Todas as amostras de bactérias testadas tinham resistência a pelo menos um antibiótico e uma em cada 10 estava tolerante a três medicamentos diferentes.  Os autores do estudo acreditam que o fenômeno está ligado ao rompimento da barragem:  “A lama induziu o aumento da resistência aos antibióticos das bactérias do Rio Paraopeba”, afirmou o oceanólogo Fabiano Thompson um dos autores do artigo científico, em declaração à revista “Piauí”, brasileira, repercutindo o assunto.   “Aquele ambiente é propício para a amplificação dessa resistência”, destacou Thompson.

A resistência a antibióticos é um dos maiores desafios globais para a saúde pública e para a segurança alimentar da atualidade  e estima-se que seja responsável por 1,27 milhão de mortes todo ano, segundo os Centros para o Controle e Prevenção de Doenças, dos EUA, devido ao uso indiscriminado de antibióticos por humanos e animais.

A resistência faz com que as bactérias deixem de responder aos medicamentos e continuem a proliferar normalmente, aumentando a letalidade de doenças que podem ser tratadas, como pneumonia ou tuberculose.

O estudo da UFRJ “acendeu a luz de alerta vermelho”, segundo frisou Thompson, porque pode expor milhões de pessoas e animais a uma séria ameaça à saúde pública. “O consumo dessa água (de Belo Horizonte e outros municípios) pode gerar problemas se ela não for tratada de forma adequada”, alertou o pesquisador.

Desde o acidente em Brumadinho e em Mariana (este em 2015), três órgãos ligados ao governo mineiro recomendam que a água do Paraopeba não seja usada de forma bruta como sendo de classe 2, apenas com tratamento padrão – como se faz atualmente. Ainda não foi feita nova classificação, explicou Thompson, mas “estações de tratamento precisam ter plantas condizentes com a qualidade da água” – o que talvez não seja isto que esteja acontecendo na Grande Belo Horizonte.

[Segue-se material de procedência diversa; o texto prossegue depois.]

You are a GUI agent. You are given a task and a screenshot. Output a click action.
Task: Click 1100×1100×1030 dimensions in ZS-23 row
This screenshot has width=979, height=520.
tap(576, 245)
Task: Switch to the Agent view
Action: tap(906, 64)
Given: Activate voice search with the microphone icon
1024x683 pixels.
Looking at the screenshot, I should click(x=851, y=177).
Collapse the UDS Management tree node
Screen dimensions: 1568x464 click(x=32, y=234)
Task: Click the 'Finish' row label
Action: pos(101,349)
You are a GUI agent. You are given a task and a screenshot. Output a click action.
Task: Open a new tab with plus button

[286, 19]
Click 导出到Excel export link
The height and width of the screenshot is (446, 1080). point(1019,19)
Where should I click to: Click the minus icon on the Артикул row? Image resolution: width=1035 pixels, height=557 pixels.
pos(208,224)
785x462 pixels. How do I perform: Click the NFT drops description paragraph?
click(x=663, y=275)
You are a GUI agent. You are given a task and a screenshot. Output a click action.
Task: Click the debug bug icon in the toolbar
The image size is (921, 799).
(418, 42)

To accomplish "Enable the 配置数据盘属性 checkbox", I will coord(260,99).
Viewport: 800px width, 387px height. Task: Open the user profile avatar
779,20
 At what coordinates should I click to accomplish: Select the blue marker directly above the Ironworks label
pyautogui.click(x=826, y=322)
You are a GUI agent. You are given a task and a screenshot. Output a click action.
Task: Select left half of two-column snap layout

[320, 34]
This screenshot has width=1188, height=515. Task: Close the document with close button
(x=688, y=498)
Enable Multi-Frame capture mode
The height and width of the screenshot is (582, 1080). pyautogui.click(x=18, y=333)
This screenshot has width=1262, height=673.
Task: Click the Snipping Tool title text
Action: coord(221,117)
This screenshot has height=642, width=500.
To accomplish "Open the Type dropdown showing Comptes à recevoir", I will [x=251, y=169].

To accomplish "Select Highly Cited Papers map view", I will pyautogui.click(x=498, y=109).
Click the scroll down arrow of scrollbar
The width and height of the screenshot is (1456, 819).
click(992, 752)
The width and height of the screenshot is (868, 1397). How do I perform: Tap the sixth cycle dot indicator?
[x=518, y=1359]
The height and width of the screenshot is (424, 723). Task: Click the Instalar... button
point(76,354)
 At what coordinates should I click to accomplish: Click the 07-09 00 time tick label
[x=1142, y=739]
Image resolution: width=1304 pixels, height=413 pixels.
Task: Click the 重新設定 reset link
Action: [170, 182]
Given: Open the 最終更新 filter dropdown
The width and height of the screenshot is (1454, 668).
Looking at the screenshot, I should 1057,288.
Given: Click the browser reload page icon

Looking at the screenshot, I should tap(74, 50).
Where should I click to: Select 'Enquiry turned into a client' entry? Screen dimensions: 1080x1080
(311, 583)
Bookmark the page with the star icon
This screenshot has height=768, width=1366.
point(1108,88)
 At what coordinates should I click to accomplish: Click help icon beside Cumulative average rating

Em nota enviada à revista “Piauí”, que replicou  o texto originalmente publicado fora do Brasil, a Companhia Vale do Rio Doce, responsável pelo rompimento das barragens,  através de um porta-voz,  alegou que ainda não conhecia o estudo da UFRJ, mas ficou de analisar os  seus resultados. A empresa, privatizada no governo de FHC, alegou através de nota que está monitorando o Paraopeba em 70 pontos e já coletou mais de 57 mil amostras.

Afirmou ainda que está tomando medidas previstas no Plano de Reparação da Bacia do Paraopeba que foi lançado em janeiro de 2019 e prevê ações reparatórias no valor de 5 bilhões de reais. “A recuperação do rio Paraopeba e da qualidade de sua água é uma das prioridades da empresa”, disse em nota.

Num estudo publicado em 2019, o mesmo grupo da UFRJ já havia mostrado que a lama despejada no Paraopeba acelerou a mortalidade de peixes paulistinha e causou um aumento na concentração de mercúrio, ferro e outros metais tóxicos. 

Nesse estudo, os cientistas haviam observado também um aumento da quantidade de bactérias tolerantes à presença de ferro na água. E foi esse resultado que os motivou a investigar se elas também estavam mais resistentes a antibióticos.

Esse fenômeno já foi observado em áreas em que ocorreram acidentes de mineração em países como China, Índia e Reino Unido. E o caso de Brumadinho confirmou a suspeita dos cientistas, embora ainda falte elucidar os mecanismos bioquímicos pelos quais os rejeitos de mineração estimularam a resistência a antibióticos.  “A lama não foi removida e a turbidez da água continua elevada, especialmente nos períodos com chuva”, argumentou Thompson.